MATERIAL PROVIDED Block Start
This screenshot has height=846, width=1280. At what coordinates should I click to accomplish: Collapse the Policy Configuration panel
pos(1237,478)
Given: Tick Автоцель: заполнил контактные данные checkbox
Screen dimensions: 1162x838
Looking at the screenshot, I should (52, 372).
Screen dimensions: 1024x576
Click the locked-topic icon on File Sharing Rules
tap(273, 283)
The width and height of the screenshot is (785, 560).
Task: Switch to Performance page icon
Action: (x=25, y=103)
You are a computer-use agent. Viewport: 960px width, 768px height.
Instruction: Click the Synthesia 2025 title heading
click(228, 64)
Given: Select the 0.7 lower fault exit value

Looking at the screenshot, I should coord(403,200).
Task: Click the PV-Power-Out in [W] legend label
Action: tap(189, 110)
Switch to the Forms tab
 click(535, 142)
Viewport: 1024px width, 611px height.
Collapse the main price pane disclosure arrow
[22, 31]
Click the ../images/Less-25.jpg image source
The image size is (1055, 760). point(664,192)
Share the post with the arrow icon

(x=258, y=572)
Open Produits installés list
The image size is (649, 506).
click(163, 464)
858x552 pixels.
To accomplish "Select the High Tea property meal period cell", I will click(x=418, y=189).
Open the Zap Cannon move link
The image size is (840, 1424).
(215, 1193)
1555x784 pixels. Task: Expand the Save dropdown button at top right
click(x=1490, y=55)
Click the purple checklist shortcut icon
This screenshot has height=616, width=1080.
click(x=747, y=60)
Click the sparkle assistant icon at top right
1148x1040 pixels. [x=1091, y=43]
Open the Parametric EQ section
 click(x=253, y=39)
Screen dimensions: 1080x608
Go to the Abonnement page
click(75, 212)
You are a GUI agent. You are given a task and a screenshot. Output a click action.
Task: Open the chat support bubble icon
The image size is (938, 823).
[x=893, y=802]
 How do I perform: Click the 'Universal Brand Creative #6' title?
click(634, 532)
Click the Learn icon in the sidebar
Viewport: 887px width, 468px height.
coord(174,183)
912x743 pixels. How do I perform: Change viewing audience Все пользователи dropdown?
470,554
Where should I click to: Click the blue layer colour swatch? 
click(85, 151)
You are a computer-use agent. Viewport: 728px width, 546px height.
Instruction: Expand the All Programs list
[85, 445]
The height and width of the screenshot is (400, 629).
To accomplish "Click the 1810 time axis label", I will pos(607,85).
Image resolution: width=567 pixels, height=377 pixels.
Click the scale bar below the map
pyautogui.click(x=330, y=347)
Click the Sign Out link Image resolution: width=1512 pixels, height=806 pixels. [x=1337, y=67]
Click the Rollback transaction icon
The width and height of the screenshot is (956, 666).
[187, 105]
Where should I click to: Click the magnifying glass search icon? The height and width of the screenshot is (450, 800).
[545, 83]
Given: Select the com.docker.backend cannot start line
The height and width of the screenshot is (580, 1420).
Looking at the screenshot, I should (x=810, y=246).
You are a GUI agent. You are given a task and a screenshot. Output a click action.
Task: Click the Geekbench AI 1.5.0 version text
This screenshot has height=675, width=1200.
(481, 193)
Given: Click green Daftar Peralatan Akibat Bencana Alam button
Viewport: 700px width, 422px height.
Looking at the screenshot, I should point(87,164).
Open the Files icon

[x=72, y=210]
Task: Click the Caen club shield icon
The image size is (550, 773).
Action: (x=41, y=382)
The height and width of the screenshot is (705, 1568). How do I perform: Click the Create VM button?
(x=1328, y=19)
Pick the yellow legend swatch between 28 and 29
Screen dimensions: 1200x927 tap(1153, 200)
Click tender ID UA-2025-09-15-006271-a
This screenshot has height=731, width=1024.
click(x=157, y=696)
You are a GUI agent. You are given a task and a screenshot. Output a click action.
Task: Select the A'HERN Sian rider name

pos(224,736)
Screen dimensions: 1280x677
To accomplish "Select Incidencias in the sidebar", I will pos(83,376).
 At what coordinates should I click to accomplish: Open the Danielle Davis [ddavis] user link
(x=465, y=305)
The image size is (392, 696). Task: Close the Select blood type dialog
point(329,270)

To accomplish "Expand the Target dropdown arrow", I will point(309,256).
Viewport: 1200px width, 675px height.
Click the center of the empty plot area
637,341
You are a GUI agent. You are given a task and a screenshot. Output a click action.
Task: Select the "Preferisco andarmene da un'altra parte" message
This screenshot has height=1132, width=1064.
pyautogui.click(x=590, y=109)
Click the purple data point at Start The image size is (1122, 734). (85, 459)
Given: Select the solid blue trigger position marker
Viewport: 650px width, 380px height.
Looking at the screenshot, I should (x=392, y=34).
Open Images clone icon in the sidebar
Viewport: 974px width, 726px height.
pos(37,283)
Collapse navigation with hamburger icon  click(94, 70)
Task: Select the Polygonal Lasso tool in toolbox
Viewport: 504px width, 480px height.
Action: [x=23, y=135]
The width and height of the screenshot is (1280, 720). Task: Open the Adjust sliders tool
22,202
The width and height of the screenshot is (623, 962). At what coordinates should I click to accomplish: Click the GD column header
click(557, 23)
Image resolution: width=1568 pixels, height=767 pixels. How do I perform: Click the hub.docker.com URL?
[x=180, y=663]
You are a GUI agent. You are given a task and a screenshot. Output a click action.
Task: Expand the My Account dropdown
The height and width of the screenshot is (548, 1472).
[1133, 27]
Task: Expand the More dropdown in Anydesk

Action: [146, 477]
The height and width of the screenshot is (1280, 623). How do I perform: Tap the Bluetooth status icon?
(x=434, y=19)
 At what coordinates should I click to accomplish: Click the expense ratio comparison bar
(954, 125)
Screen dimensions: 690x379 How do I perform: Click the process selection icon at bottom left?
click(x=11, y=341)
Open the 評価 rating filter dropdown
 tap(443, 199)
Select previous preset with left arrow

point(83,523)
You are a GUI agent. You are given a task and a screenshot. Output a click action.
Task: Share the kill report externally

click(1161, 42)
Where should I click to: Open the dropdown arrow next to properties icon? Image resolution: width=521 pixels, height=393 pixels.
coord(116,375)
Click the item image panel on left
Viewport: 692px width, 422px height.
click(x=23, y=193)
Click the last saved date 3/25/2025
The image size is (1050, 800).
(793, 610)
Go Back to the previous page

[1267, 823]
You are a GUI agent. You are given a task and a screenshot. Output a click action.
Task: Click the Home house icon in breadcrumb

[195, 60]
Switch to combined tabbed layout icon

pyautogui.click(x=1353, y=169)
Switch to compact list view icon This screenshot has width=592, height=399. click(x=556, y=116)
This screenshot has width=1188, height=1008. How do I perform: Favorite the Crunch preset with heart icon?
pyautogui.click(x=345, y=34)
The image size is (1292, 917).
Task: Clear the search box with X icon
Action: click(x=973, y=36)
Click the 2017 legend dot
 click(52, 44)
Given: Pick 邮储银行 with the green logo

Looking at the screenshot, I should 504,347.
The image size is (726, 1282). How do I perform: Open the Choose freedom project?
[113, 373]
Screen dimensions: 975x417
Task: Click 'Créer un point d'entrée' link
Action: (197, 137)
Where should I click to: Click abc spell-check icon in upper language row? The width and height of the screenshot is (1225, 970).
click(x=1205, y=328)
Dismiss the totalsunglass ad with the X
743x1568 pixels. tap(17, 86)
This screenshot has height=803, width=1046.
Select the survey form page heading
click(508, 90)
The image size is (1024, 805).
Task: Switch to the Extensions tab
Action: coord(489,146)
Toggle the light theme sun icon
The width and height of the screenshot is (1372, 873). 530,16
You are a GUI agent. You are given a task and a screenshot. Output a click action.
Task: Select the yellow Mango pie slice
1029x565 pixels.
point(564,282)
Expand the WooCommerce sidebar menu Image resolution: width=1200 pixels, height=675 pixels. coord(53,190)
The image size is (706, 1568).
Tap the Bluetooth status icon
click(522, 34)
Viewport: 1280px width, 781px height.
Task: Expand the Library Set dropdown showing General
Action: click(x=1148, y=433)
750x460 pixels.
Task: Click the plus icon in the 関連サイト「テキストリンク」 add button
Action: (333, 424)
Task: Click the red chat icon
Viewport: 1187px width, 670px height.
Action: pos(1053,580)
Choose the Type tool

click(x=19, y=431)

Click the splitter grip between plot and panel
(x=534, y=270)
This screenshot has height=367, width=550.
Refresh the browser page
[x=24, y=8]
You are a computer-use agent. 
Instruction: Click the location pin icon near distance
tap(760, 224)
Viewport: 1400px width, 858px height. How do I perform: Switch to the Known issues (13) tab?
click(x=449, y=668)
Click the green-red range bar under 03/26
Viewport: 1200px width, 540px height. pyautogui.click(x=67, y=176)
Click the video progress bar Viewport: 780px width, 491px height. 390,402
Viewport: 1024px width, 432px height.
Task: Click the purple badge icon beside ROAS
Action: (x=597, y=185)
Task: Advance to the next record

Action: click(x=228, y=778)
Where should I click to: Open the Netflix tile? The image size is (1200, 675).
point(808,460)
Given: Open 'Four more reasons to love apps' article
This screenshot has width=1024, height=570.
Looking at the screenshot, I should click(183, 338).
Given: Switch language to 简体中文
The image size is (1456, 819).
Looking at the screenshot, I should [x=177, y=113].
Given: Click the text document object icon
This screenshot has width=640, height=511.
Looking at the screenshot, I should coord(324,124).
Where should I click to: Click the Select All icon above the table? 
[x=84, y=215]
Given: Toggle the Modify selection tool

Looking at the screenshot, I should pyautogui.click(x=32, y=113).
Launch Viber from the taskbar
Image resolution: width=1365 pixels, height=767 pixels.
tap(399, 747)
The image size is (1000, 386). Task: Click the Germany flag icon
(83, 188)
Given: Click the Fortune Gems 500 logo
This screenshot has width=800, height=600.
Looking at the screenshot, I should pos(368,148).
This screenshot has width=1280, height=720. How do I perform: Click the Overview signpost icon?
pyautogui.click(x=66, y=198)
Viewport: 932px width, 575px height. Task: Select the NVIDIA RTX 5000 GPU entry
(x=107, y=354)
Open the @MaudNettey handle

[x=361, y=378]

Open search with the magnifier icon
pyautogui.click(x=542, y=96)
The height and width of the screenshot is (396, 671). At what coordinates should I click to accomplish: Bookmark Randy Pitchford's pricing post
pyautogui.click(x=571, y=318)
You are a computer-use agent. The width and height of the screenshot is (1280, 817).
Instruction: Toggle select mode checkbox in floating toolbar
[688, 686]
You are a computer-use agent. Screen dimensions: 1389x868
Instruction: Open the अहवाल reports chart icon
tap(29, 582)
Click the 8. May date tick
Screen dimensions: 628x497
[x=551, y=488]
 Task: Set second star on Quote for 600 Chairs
MATERIAL PROVIDED Block End
Return each full line of the entries that contains the word "will".

__TASK RESULT__
To accomplish "Select the High Tea property meal period cell", I will click(x=418, y=189).
To accomplish "Click the 1810 time axis label", I will pos(607,85).
To accomplish "Select Incidencias in the sidebar", I will pos(83,376).
To accomplish "Expand the Target dropdown arrow", I will point(309,256).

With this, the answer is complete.